10. Practical Mini Project

This mini project builds a simple coupon validator. It checks for an empty code, a code that is too short, and an unknown code, then prints a specific message for each failure.

enum CouponError: Error {
case emptyCode
case codeTooShort
case invalidCode
}

func applyCoupon(_ code: String) throws -> Int {
if code.isEmpty {
throw CouponError.emptyCode
}

if code.count < 5 {
throw CouponError.codeTooShort
}

if code == "SAVE10" {
return 10
}

throw CouponError.invalidCode
}

let enteredCode = "SAVE10"

do {
let discount = try applyCoupon(enteredCode)
print("Coupon applied. Discount:", discount, "%")
} catch CouponError.emptyCode {
print("Please enter a coupon code.")
} catch CouponError.codeTooShort {
print("That coupon code is too short.")
} catch CouponError.invalidCode {
print("That coupon code is not valid.")
} catch {
print("Unexpected coupon error:", error)
}

This example brings together the main ideas: custom errors, a throwing function, try, several specific catch clauses, and a final fallback catch.

11. Key Points

12. Practice Exercise

Create a throwing function named checkTemperature that accepts an Int. It should throw one error if the temperature is below 0 and another if it is above 35. Then call it inside a do-catch block and print a different message for each error.

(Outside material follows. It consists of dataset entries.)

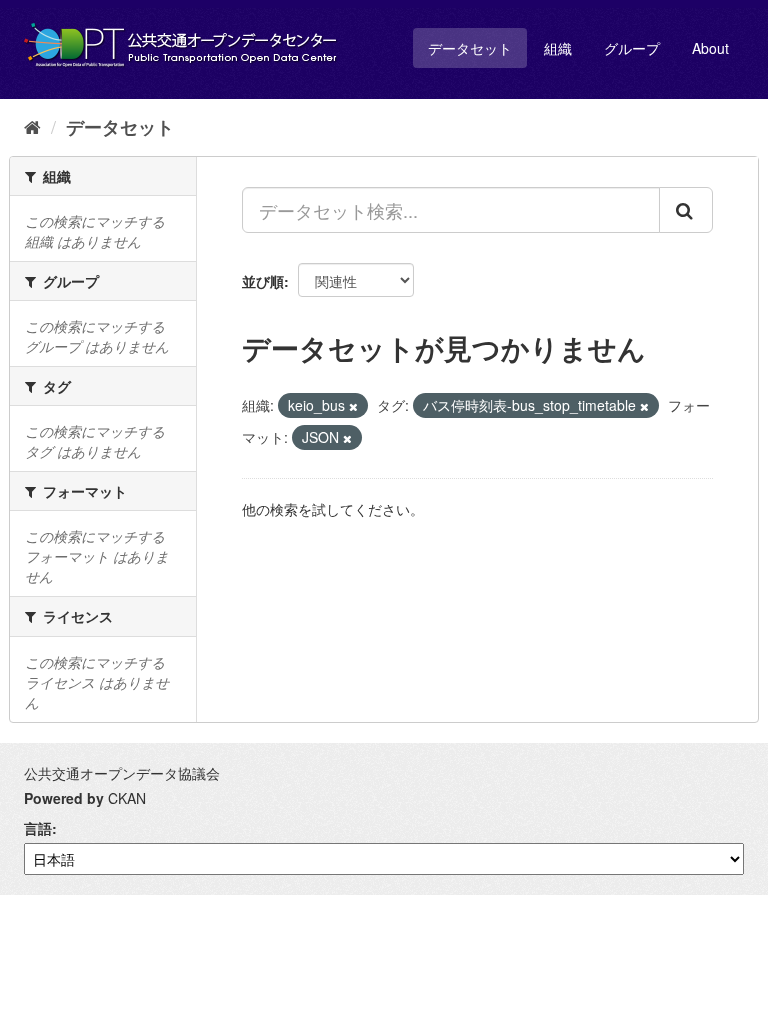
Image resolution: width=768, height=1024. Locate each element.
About (710, 48)
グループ (632, 48)
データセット (470, 48)
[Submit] (686, 210)
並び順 (263, 281)
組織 (558, 48)
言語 (38, 828)
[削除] (353, 406)
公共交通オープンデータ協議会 (122, 773)
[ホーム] (32, 126)
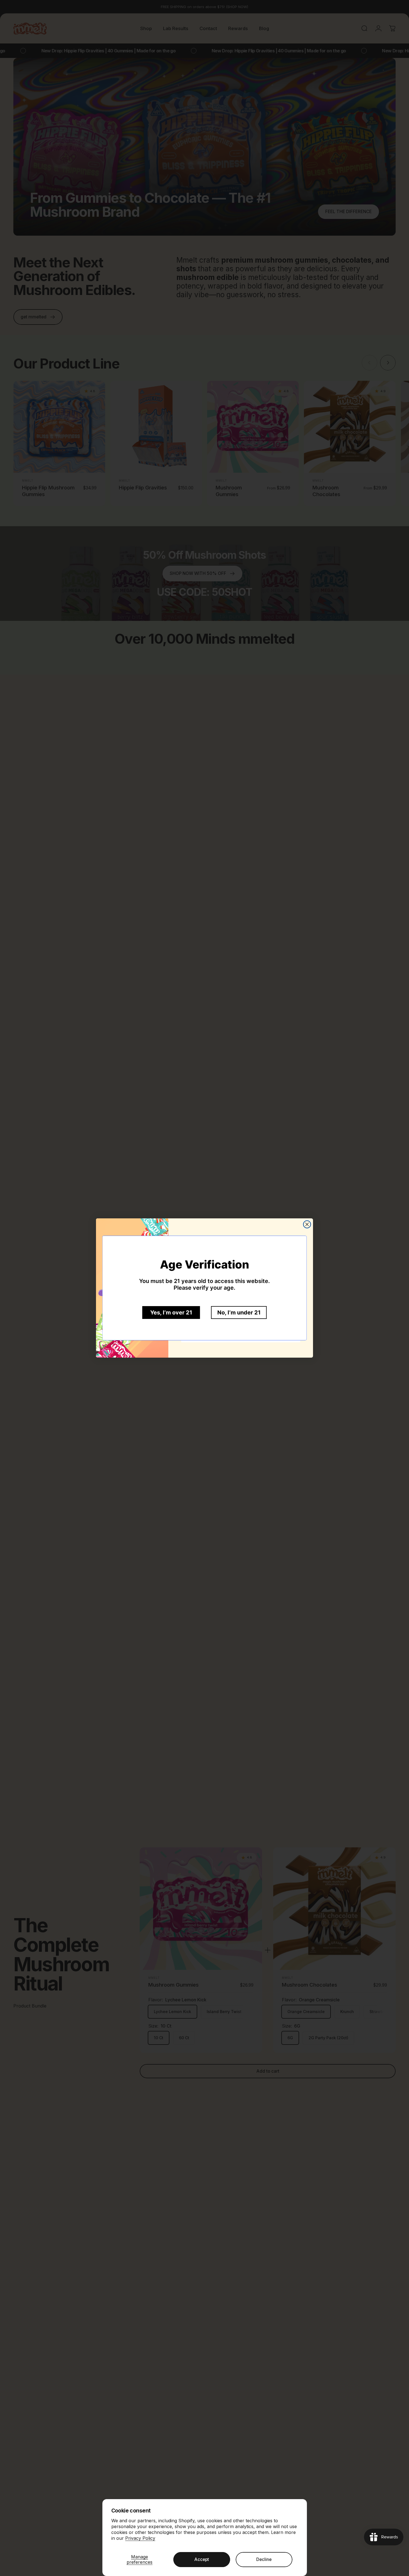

Expected output: If the temperature is outside the allowed range, print a specific message. Otherwise, print that the temperature is acceptable.

Hint: Use an if check for values below 0 and another for values above 35, and throw the matching enum case.

enum TemperatureError: Error {
case tooCold
case tooHot
}

func checkTemperature(_ value: Int) throws {
if value < 0 {
throw TemperatureError.tooCold
}

if value > 35 {
throw TemperatureError.tooHot
}
}

do {
try checkTemperature(40)
print("Temperature is acceptable.")
} catch TemperatureError.tooCold {
print("Temperature is below the safe range.")
} catch TemperatureError.tooHot {
print("Temperature is above the safe range.")
} catch {
print("Unexpected temperature error:", error)
}

13. Final Summary

Swift do-catch blocks give you a clear and safe way to handle operations that can fail. They work with throws, throw, and try to make failure explicit instead of hidden. That explicit design is one of Swift’s strengths because it encourages safer code and clearer APIs.

In practice, the most important habits are to define meaningful error types, use try correctly, match specific errors when helpful, and avoid try! unless failure is truly impossible. If you are comfortable with do-catch, a strong next step is learning Swift throws functions in more depth and comparing do-catch with Result and try? for different error-handling situations.